Currency substitution and financial dollarization

Currency substitution is the case when foreign currencies are used in domestic transactions. For example, many people in Latin America use dollars to buy real estate and cars. In Eastern Europe, people use the dollar and the euro for the same purposes.

Why are dollars used instead of the local currency? The reason is that people do not trust the local currency. Because of high inflation or the depreciation of the local currency , they prefer to keep their money in dollars, which has traditionally been a stable currency, rather than in their own local currency. Therefore, in transactions that involve large sums of money they prefer to receive dollars.

It is interesting that currency substitution is widespread even in countries where inflation is low and has been low for many years. In these countries, a previous incidence of very high inflation prompted the population to start using dollars. When the use of the dollar became widespread, people became accustomed to it, and continued to use it in transactions even after inflation declined. Therefore, high inflation leads to currency substitutions but reducing inflation does not have the reverse effect on currency substitution (by the way, this persistent effect is called hysteresis).

Financial dollarization

Financial dollarization refers to the use of foreign currencies for savings. For example, many people in Latin America and Asia keep their money in dollar bank accounts instead of the local currency. In Eastern Europe, people open bank accounts in dollars, euro, British pounds, and Swiss Franc along with their own currencies.

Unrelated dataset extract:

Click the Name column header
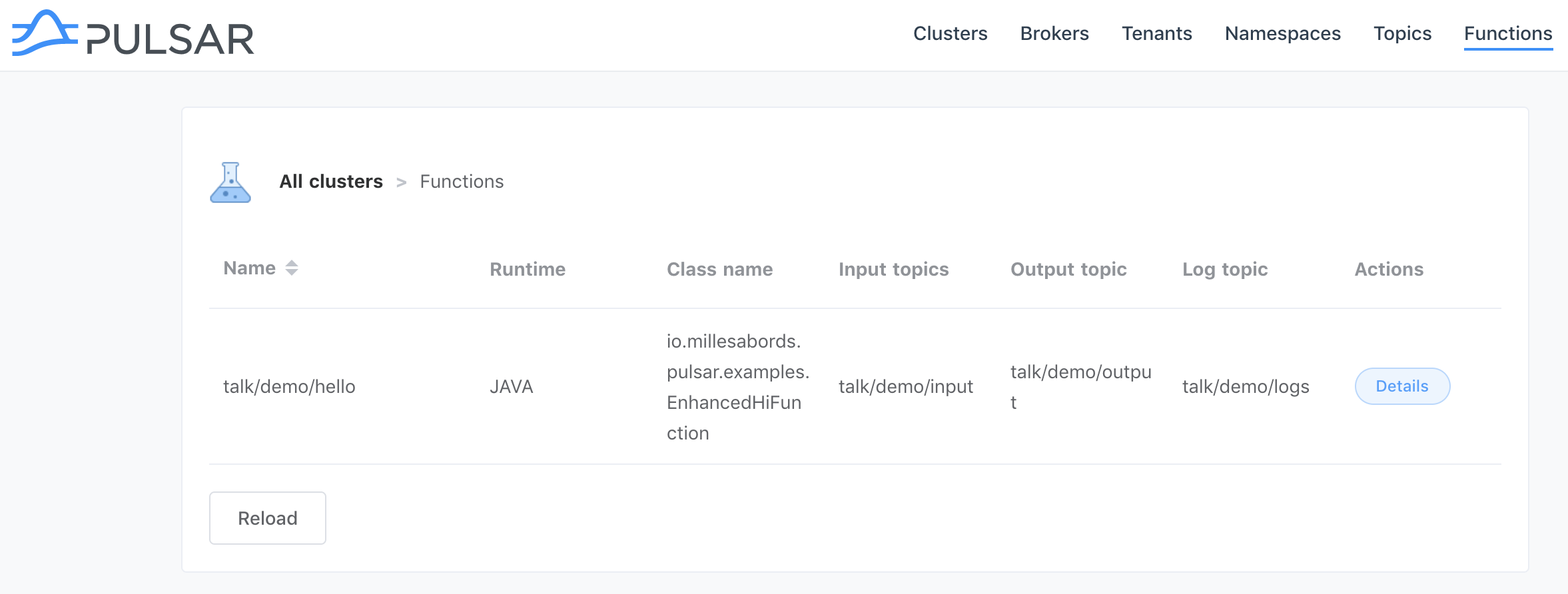1568x594 pixels. [250, 268]
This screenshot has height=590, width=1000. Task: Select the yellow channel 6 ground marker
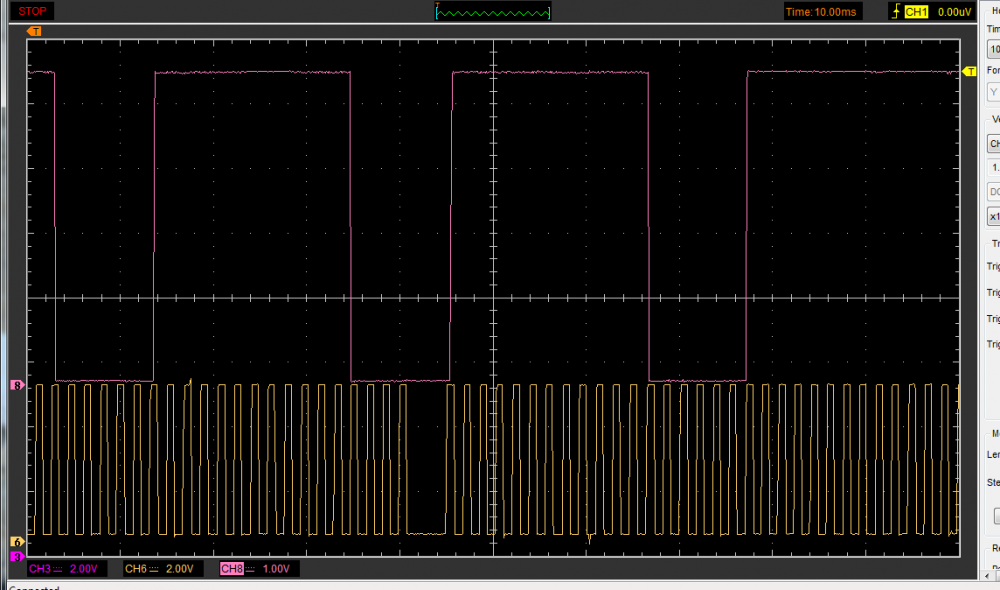coord(16,542)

Similar to currency substitution, financial dollarization is a by-product of low trust in the local money. If one believes that the domestic currency would depreciate and lose purchasing power, then the better option is to save in a more stable foreign currency.

Because people prefer to save in dollars, banks have to offer high interest rates on local currency deposits to motivate people to save in the local currency. As a result there is a currency risk premium on bank deposits denominated in the local currency. The bank deposits in local currency offer a higher interest rate than the bank deposits in dollars to compensate depositors for the currency risk.

Currency substitution and financial dollarization are common across emerging markets as almost all emerging markets had, at one point or another, experienced high inflation.